The Supreme Court followed up its decision that permitted disparaging trademarks such as “Redskins” to be registered by upholding this week that “immoral or scandalous” trademarks also should be registerable.For those unfamiliar with the distinction, disparaging trademarks are marks that are directed at certain groups. On the other hand, scandalous trademarks are offensive because they are profane or explicit. For a deeper dive on the matter, check out my previous post. Otherwise, just know that you can now file for registration on trademarks that use foul language.
This isn’t the only intellectual property issue the Supreme Court has on its radar. In the realm of copyrights, the Court is set to hear the case involving whether legal texts can be copyrighted. Typically, states will publish bare-bones text of statutes and decisions that are freely available to the public. A more detailed version is also prepared that includes analysis, other citations, and annotations regarding the legal text. This latter version is pay-to-access. Those familiar with the legal field know that the associated fees can be steep.
The Justices are also taking on the case related to time restrictions related to filing for a challenge to a patent before the USPTO’s Patent Trial and Appeal Board (PTAB). The case arises from the Federal Circuit’s review of a challenge that the appeals court determined was untimely and could not move forward. The USPTO opposes this position and the barred challenger sought further review on the basis that the PTAB’s decisions on time-bar decisions should not be subject to the Federal Circuit’s review.
Although it seems the Supreme Court is hitting on each of the major areas of intellectual property—patents, trademarks, and copyrights—the high court’s refusals for review are equally as intriguing.

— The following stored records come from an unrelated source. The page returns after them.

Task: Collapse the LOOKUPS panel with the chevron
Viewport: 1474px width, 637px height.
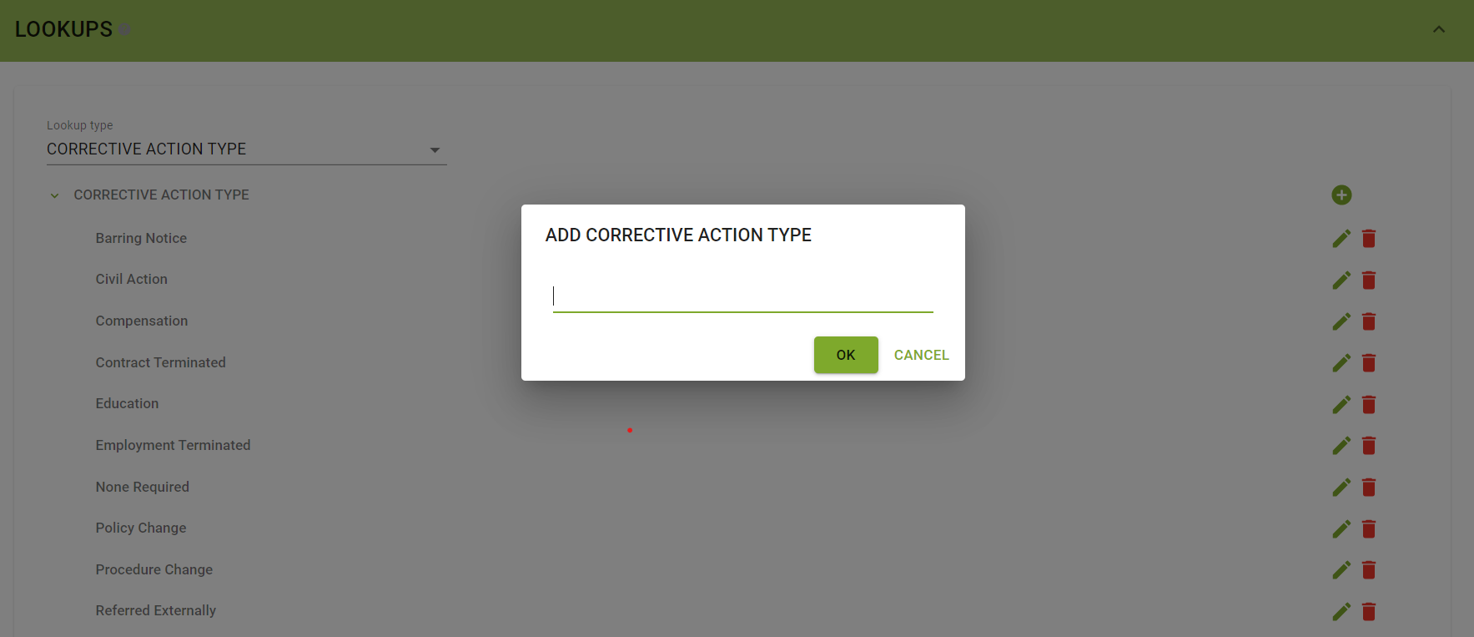Action: pyautogui.click(x=1439, y=29)
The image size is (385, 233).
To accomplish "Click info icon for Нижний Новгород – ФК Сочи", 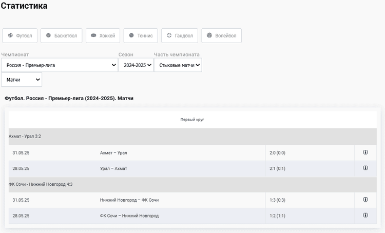I will (365, 200).
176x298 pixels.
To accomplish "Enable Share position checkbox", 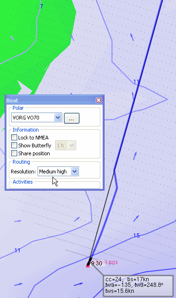I will 14,153.
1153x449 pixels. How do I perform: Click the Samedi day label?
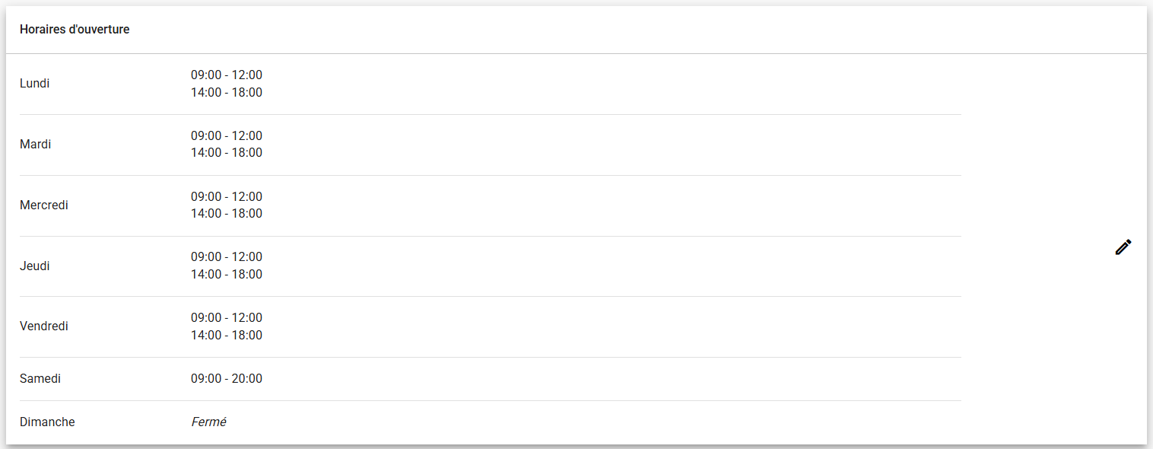40,378
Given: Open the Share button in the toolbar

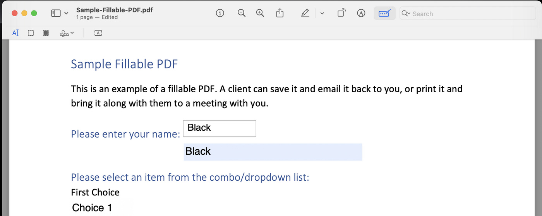Looking at the screenshot, I should (280, 14).
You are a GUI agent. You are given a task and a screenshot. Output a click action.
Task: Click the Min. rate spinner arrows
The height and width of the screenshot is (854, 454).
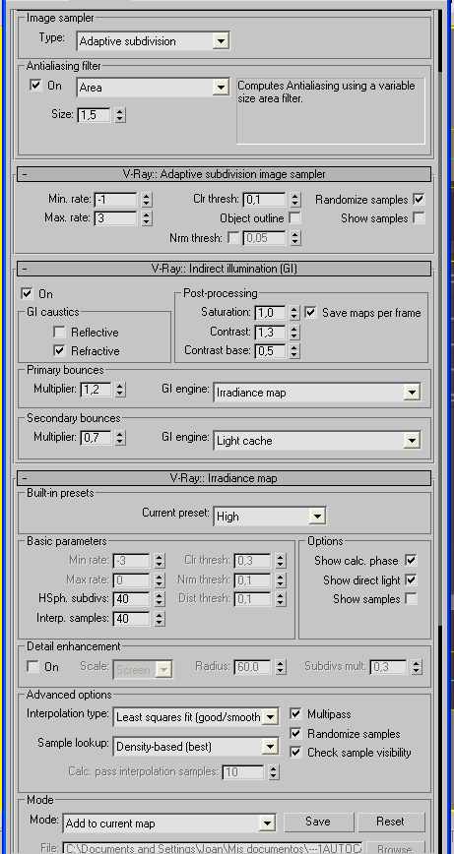[x=146, y=200]
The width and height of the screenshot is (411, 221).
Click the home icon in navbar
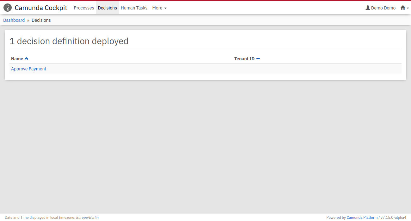pyautogui.click(x=403, y=8)
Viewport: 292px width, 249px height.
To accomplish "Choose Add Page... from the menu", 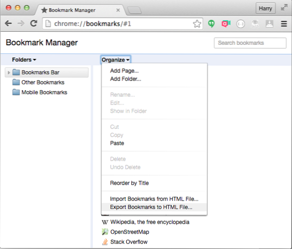I will tap(124, 71).
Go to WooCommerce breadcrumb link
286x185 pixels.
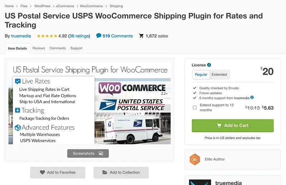[91, 6]
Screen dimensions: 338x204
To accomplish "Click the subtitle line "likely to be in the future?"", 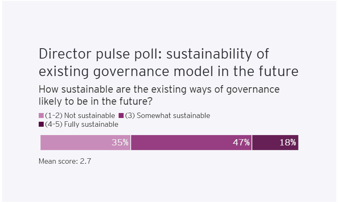I will click(100, 101).
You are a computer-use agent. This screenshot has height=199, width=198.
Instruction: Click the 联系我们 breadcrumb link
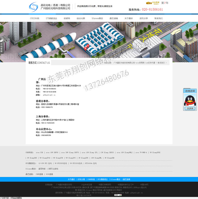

The Court has turned down the opportunity to evaluate multiple challenges to the current law pertaining to what subject matter can and cannot be patented. One particular challenge arose from a patent that met all statutory requirements for patenting except for being ineligible. This is a nonsensical outcome for a patent application that presents an invention that is not only brand new but also not obvious in light of what is known in the state of the art.
Copyrights also got the cold shoulder on a case that is increasingly more important in the digital age. The Court denied review of whether the first-sale doctrine applies to digital purchases. The first-sale doctrine is widely used by consumers every day when they resell their books, movies, albums, and paintings that are on a physical medium such as a CD or Blu-Ray disc. Currently, the same does not apply to digitally acquired content. That means that the digital copy of Nicholas Cage’s The Wicker Man is yours, FOR-EV-VER.